#### Exercise instructions:
Rewrite the Solar Orchard Q+A from "On a Wednesday" up to and including "generates more electricity?", putting "goats" in place of "sheep".

#### Text block:
Student Q+A: What's Happening in the Solar Orchard?
On a Wednesday morning in June, our Solar Orchard was full of activity: sheep were finding shade and fresh grass beneath the panels and fourth grade students from the Sustainability Academy in Burlington were learning about renewable energy as part of their engineering unit at school.
The students submitted their questions beforehand, and staff member Joanne Cucinotta — who tracks and analyzes the renewable energy inputs and outputs on the Farm — joined in to answer their inquiries. Read the Q+A below, and submit your questions in the comments!
- Do you have fixed or tracing arrays at the farm? Which generates more electricity?
We have both types of solar panels in our Solar Orchard. Solar panels produce the most energy when they are perfectly perpendicular to the sun. Trackers (as seen above behind the speaker, Joanne) can move and always be perpendicular to the light, so they produce the most energy per panel — up to 25% more than fixed panels! Trackers are also more expensive and take up more space, so there is a tradeoff.

(Text and element pointing entries)

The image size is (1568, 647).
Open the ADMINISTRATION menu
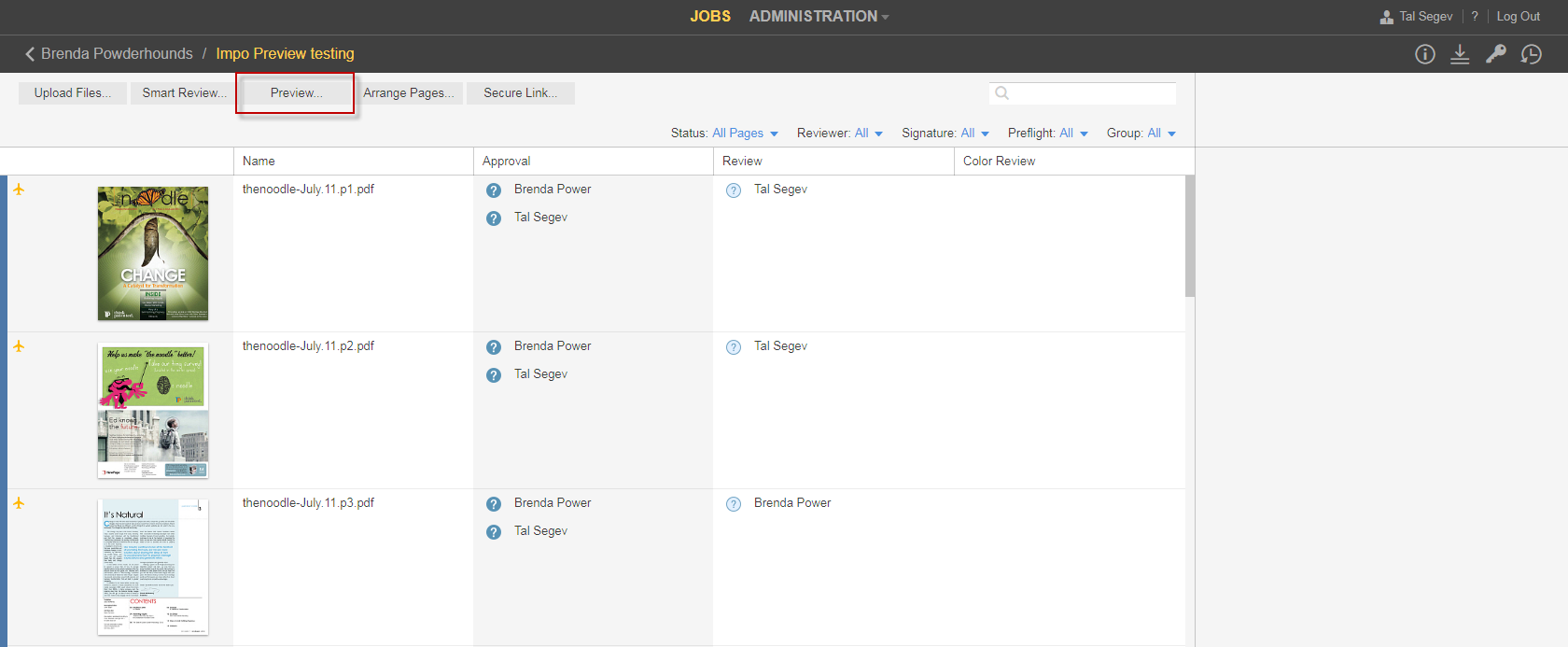tap(819, 16)
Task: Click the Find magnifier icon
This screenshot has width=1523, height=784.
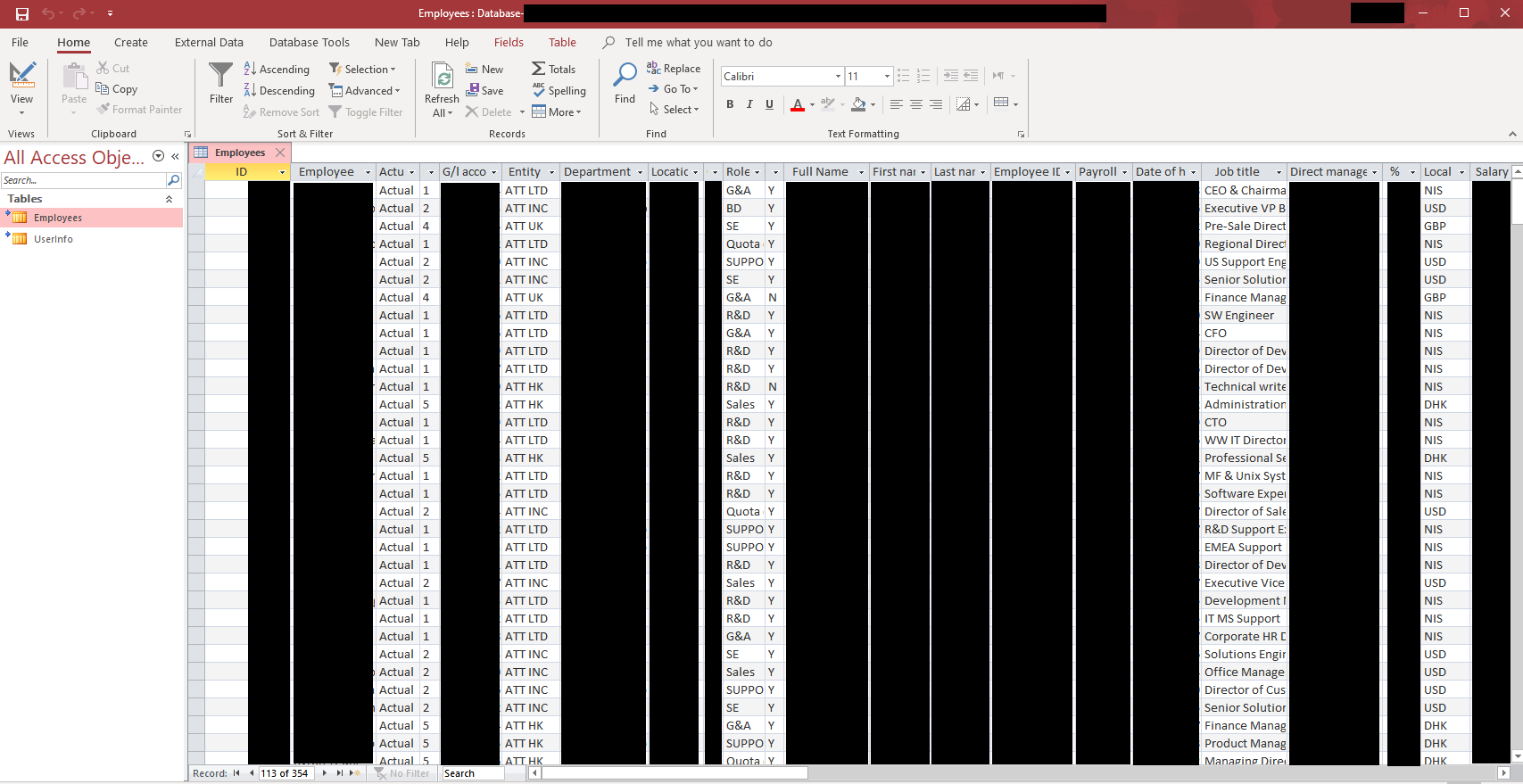Action: pos(625,75)
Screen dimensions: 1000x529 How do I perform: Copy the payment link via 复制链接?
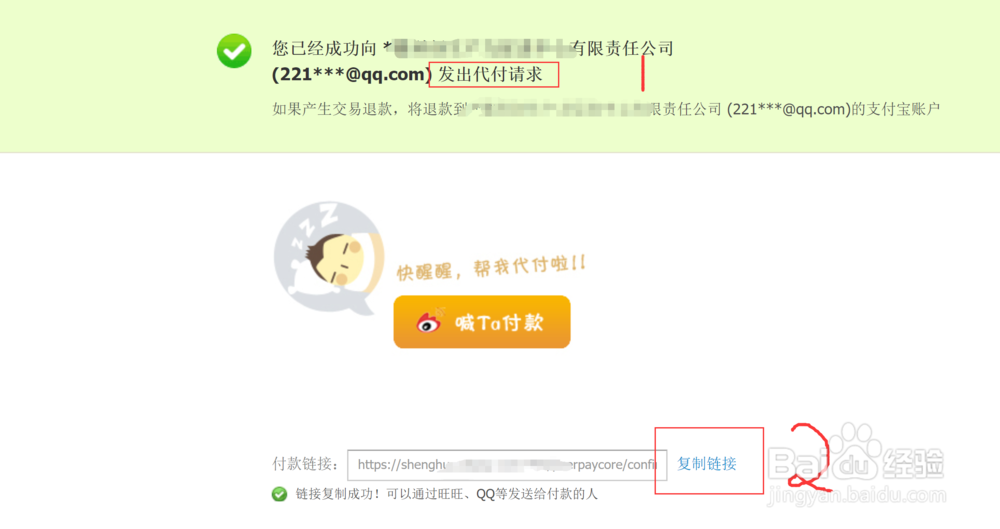707,464
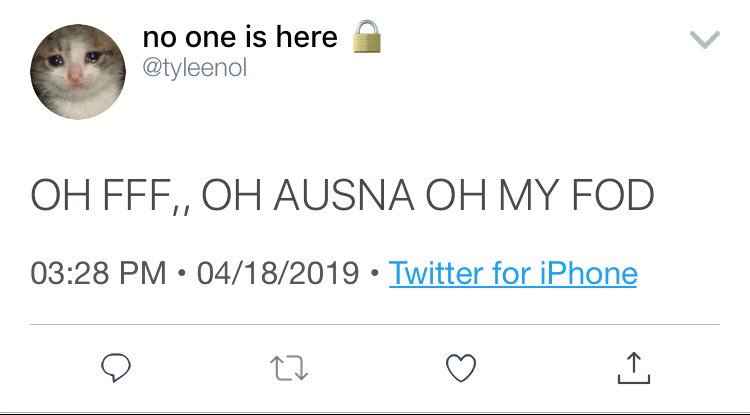Click the 03:28 PM timestamp
The width and height of the screenshot is (750, 415).
98,273
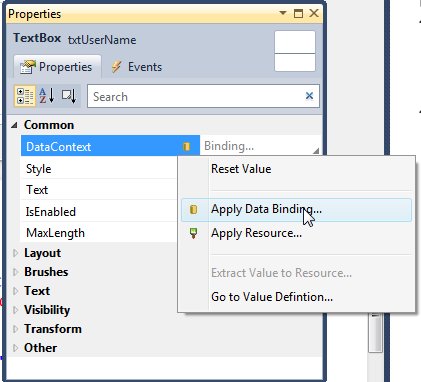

#### Problem solution:
On a Wednesday morning in June, our Solar Orchard was full of activity: goats were finding shade and fresh grass beneath the panels and fourth grade students from the Sustainability Academy in Burlington were learning about renewable energy as part of their engineering unit at school.
The students submitted their questions beforehand, and staff member Joanne Cucinotta — who tracks and analyzes the renewable energy inputs and outputs on the Farm — joined in to answer their inquiries. Read the Q+A below, and submit your questions in the comments!
- Do you have fixed or tracing arrays at the farm? Which generates more electricity?